◆ Prompt ◆
Beneath this instruction is a listing. Transcribe from it only the stretch from the line with "453x340 pixels." through the line with "Task: Click 'Rolling", both end lines included, exactly as written.

╭─ The records

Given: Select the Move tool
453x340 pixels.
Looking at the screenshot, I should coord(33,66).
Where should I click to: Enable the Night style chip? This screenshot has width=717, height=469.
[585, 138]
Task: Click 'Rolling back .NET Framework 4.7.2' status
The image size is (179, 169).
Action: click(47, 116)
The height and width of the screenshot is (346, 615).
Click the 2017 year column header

╰─
╭─ The records

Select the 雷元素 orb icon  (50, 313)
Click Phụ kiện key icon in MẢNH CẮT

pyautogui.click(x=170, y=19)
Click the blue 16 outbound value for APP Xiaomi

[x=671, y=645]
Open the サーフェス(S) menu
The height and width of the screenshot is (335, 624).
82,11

╰─

◆ Problem solution ◆
453x340 pixels.
Looking at the screenshot, I should coord(33,66).
Where should I click to: Enable the Night style chip? This screenshot has width=717, height=469.
[585, 138]
Task: Click 'Rolling back .NET Framework 4.7.2' status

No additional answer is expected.